Crowdsourcing: Is It Effective for Your Business?
There is a practice that has been around for a few years. The term, “Crowdsourcing” is attributed to Jeff Howe (contribution editor at Wired magazine) in 2006, yet the practice goes back further. Quite simply, it’s a practice of using the “crowd” to drive competition to lower prices, sometimes, as creators lament, to a point where they can’t compete or survive in more developed nations with higher costs of living. The question is: “Does low prices assure the same quality and service and is it worth it?”
According to Wikipedia, the definition of crowdsourcing is:
The practice of obtaining needed services, ideas, or content by soliciting contributions from a large group of people, and especially from an online community, rather than from traditional employees or suppliers. Often used to subdivide tedious work or to fund-raise startup companies and charities, this process can occur both online and offline. The general concept is to combine the efforts of crowds of volunteers or part-time workers, where each one could contribute a small portion, which adds into a relatively large or significant result. Crowdsourcing is different from an ordinary outsourcing since it is a task or problem that is outsourced to an undefined public rather than to a specific, named group.
Although the word “crowdsourcing” was coined in 2006, it can apply to a wide range of older activities. Crowdsourcing can involve division of labor for tedious tasks split to use crowd-based outsourcing, but it can also apply to specific requests, such ascrowdvoting, crowdfunding, a broad-based competition, and a general search for answers, solutions, or a missing person.
While some people believe Wikipedia is a crowdsourced form of information and therefore not accurate, Merriam-Webster dictionary defines it as:
The practice of obtaining needed services, ideas, or content by soliciting contributions from a large group of people and especially from the online community rather than from traditional employees or suppliers.

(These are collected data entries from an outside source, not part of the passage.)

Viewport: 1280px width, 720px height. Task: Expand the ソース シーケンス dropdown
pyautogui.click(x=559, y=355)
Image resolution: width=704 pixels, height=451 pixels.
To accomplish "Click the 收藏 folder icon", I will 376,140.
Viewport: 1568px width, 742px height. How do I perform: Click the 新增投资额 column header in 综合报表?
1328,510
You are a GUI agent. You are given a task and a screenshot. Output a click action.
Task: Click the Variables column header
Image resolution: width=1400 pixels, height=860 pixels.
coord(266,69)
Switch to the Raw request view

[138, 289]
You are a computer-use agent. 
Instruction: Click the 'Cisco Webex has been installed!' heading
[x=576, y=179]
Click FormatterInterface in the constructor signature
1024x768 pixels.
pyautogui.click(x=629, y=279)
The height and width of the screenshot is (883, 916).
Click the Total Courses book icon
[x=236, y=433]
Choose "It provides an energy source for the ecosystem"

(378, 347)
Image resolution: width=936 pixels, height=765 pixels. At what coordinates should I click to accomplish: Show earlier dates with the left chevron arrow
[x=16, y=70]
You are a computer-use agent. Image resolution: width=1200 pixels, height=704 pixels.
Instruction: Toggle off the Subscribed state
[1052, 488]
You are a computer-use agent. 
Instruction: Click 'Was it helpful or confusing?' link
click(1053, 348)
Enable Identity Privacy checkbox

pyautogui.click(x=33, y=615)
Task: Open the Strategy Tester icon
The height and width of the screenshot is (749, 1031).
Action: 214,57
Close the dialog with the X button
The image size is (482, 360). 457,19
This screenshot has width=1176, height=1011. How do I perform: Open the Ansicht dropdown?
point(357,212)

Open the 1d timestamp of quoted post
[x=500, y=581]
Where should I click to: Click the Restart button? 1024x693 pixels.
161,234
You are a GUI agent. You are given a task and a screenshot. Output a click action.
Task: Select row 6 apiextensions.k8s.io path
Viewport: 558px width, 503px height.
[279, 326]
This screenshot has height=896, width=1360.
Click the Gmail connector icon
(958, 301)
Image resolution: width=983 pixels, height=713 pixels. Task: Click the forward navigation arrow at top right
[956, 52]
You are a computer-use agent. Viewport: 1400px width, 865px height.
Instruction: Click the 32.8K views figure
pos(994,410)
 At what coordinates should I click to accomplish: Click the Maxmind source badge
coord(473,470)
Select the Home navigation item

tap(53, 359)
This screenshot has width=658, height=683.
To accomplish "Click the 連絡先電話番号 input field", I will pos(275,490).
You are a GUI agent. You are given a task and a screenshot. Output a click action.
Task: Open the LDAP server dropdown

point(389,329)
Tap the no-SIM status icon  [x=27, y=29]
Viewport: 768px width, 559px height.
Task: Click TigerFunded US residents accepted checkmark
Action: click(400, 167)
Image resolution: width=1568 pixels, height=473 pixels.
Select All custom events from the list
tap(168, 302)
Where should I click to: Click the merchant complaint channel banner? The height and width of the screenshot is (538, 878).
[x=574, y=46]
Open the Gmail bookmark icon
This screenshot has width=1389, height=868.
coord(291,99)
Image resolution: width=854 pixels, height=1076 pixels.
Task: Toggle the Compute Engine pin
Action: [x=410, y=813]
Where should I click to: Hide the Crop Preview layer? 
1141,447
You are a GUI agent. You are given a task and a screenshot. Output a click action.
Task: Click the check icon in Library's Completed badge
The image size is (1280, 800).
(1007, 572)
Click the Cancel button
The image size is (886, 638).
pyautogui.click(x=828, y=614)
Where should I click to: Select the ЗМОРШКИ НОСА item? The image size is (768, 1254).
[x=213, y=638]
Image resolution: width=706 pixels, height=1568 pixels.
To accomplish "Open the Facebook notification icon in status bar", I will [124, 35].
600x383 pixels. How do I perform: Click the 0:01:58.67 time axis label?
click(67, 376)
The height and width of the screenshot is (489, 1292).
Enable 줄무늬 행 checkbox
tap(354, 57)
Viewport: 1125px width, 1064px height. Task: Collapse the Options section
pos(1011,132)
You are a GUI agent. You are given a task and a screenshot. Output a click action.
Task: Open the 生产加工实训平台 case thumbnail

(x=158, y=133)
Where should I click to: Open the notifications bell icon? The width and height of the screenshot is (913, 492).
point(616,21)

Not that much different but the similarity that interests and offends people on both sides of crowdsourcing is “rather than traditional employees or suppliers.”
How People Use Crowdsourcing
There are several uses that are prevalent these days. One is to use freelance suppliers to work on a project, often for either an hourly rate that is bid upon with the lowest bidder winning the project, or a call for a certain project in which vendors do the work on speculation, with the winner of the finished project being paid a pre-set amount and the other people who have done the speculative work, getting nothing. “Losing out,” as opponents label it.
Crowdsourcing uses the internet to draw a global bidding base for projects, rather than searching among local workers who will all have the same cost of living to consider. For companies and businesses that use this practice, they believe they will receive the same quality for the lowest possible cost. For vendors who participate, there are those to whom $50 is a good months salary, whereas there are those for whom $50 is a weeks worth of coffee.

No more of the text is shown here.